Having spent time in many small Dordogne villages and towns I reached the conclusion that empty shops was not a big issue and certainly not in August but as we visited larger places such as Bourges then I started to see a different picture but also similarities to the UK.

The mix of traditional mediaeval high streets with new shopping areas and significant retail warehousing on the roads out of town. More linear than retail park as in the UK but in general very big units and a significant F&B offer both as restaurants and drive thru. As a very rough guess from my walking the streets of Bourges then I would say that c.15% of the main street shops were vacant withe the modern precinct 95% occupied and having much larger floor plates and home to international fashion brands (e.g. Zara), homewares (Habitat) and also a number of chain restaurants.


Le Clerc

Finally, the one real difference to the UK was the number of Le Clerc dark stores with drive thru collection points. I was not there long enough to try it out but what was also interesting is that in a town near to Calais I saw a Le Clerc superstore, a Le Clerc petrol station and then across the car park a Le Clerc drive thru – all in one relatively small town.

I have no idea what the take up of this service is but is this something that will be replicated in the UK especially if delivery costs rise to £15 a trip? The picture below also shows that these dark stores are also the distribution hubs for the delivery business so serving two purposes as once and with co-location to a normal store limiting the logistics challenges.


Decathalon and Intersport

So all in all whilst I had a lovely holiday it was also very interesting to see French retail first hand and also to visit the out-of-town offer and see the new Decathalon format store as well as an older format store as they look to expand in the UK.

Bourges in many ways is quite unique in that there is a Decathalon and an Intersport (their main competitor) on opposite sides of the road which I understand is a rare occurrence. Both big stores but very different in layout and their approach to brands with Decathalon more own brand focussed and Intersport more all brands focussed.

In clothing terms not massively different to Sports Direct but also having more outdoor sports offer such as Cotswold with a few fishing rods and saddles thrown into the mix. Decathalon was a much cleaner, open and appealing store with clearly marked staff who were very welcoming and coped well with my school boy french.

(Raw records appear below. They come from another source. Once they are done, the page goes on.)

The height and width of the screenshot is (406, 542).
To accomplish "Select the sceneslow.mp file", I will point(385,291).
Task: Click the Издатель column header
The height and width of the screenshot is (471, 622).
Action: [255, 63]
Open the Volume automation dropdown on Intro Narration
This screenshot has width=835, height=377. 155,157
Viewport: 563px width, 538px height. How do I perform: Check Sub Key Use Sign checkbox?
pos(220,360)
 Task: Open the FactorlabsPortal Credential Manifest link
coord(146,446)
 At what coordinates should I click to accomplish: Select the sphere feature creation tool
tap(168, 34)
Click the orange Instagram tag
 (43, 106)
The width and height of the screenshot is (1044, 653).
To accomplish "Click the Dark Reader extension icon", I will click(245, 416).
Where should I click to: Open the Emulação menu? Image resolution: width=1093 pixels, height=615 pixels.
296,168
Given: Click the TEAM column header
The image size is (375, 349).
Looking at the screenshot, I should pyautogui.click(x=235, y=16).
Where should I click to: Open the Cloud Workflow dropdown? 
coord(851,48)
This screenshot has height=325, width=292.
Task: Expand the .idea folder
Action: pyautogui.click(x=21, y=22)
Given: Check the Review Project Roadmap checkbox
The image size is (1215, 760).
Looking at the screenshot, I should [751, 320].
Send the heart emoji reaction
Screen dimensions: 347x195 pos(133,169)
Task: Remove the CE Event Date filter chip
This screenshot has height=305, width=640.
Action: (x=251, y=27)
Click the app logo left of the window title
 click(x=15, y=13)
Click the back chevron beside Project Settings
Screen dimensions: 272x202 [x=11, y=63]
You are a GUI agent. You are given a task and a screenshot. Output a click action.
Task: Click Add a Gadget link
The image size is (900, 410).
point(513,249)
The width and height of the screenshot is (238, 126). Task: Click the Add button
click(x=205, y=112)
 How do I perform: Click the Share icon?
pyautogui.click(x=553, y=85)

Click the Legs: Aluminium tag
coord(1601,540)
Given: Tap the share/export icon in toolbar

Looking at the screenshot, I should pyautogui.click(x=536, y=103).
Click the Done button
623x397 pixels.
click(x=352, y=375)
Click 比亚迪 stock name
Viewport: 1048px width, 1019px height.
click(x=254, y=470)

Both were keenly priced but Decathalon was very much more sports focussed than just dress as a sportsman!

IMG_2906 IMG_2904

The Decathalon store also had good adoption of technology but I have to confess that in my short time there I did not see anyone using it but that is no different to the visitor terminals at St Pancras station which I could say the same about.



One thought on “Vive la difference! Retail observations from a journey through France.

  1. Thank you for taking time to visit our store in France. We have 290 stores in France and only 19 in the UK so we are expanding as you say.

    Our exclusive own brands, or Passion Brands as we call them, are Decathlon’s USP and will continue to be our strategic advantage in future years. Some of our Passion Brands are already the leading the market across Europe.